En bon géographe, Robert Chapuis ne pouvait manquer de souligner que ces tendances lourdes recouvraient une extraordinaire diversité, qui s'accentue avec la spécialisation de l'agriculture, l'industrialisation, la diffusion plus ou moins grande des résidences secondaires, du tourisme, l'opposition entre la « périurbanisation » et le « délestage des campagnes profondes » et enfin les tendances générales du territoire dont l'espace rural est partie constitutive.
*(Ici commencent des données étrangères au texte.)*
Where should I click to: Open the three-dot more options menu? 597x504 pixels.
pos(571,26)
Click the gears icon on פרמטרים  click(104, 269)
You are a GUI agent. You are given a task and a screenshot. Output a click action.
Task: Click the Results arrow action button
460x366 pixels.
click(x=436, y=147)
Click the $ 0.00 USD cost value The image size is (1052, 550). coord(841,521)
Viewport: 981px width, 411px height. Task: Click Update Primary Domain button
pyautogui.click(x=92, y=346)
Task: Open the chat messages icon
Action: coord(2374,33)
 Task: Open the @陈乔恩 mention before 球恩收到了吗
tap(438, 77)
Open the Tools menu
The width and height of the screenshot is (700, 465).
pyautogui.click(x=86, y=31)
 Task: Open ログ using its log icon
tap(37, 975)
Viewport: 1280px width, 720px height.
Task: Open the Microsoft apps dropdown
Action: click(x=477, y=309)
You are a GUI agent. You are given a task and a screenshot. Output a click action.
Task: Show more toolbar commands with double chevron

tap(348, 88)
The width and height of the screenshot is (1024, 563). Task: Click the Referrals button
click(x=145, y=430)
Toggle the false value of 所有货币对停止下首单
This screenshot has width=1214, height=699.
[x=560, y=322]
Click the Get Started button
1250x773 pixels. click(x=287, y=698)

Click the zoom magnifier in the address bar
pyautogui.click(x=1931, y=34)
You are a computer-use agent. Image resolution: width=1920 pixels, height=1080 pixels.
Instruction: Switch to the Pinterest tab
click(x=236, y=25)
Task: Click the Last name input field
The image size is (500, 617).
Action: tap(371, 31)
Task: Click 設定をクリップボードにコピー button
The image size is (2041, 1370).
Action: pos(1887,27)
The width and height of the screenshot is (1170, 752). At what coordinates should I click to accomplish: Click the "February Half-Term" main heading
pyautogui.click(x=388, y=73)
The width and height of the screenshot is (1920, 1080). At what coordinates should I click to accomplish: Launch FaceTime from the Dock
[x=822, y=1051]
A cette diversité spatiale, dont l'élément le plus voyant à l'échelle nationale est une « diagonale du vide » du Nord-Est du Bassin parisien au Sud-Ouest du Massif central, s'ajoute une diversification de la société dynamisée à la fois par un processus d'intégration à la société globale, qui rapproche le mode de vie des ruraux de celui des urbains, et par un processus de résistance des sociétés rurales, au niveau de chaque village. Robert Chapuis, largement optimiste pour l'avenir des campagnes périurbaines, l'est même pour le rural profond ; il souligne que les faibles densités de population ne sont pas un obstacle à la qualité de vie si les moyens sont suffisants. Partout, le mode de vie rural devrait continuer à se rapprocher de celui des citadins.
Cette intervention a largement anticipé celles d'autres intervenants. Jean Lemonnier, présentant le lendemain le CELAVAR (Centre d'études et de liaison des associations à vocation agricole et rurale), à la fois groupe de réflexion et lobby, a exposé les analyses de son organisme : elles rejoignent largement celles de Robert Chapuis. Le surlendemain, Michel Duvigneau, « Monsieur campagne » au ministère de la Culture, qui s'inquiétait d'éventuelles divergences avec l'étude géographique, a tenu des propos qu'on aurait pu croire extraits de l'intervention du géographe.
Objectivement, ces analyses ne sont pas contestables : ce qui l'est en revanche c'est la connotation optimiste qu'ont voulu leur donner tous ces orateurs et qui paraîtrait presque injurieuse à de nombreux ruraux dont l'évolution constatée remet véritablement en cause la vision du monde. Ce n'est pas une raison pour baisser les bras, et tous les autres intervenants ont parlé d'une manière ou d'une autre des nécessaires coopérations sans lesquelles l'avenir de nos campagnes serait encore plus sombre ou plutôt moins totalement radieux.
Synergie des énergies
C'est ainsi que le « coup de projecteur » juridique a essentiellement éclairé le domaine de l'intercommunalité. A Dominique Deporcq, avocat et maître de conférences à l'IEP 4 de Lyon, revient de présenter la loi du 6 février 1992 qui crée notamment les communautés de communes et place la coopération intercommunale dans le cadre obligatoire d'un schéma départemental élaboré par une commission d'élus présidée par le Préfet 5. Au départ, le gouvernement avait trois objectifs : faciliter le contrôle de légalité rendu inopérant par le nombre de compétences déléguées par les communes, rationaliser la coopération intercommunale (qui, jusqu'à présent, constitue un écheveau inextricable de 18 000 structures regroupant dans le plus grand désordre nos fameuses 36 700 communes), favoriser l'émergence d'une intercommunalité « stratégique » à base d'interventions économiques et d'équipements structurants, alors que la coopération antérieure reposait surtout sur des services comme les ordures ménagères, l'assainissement, le ramassage scolaire, etc.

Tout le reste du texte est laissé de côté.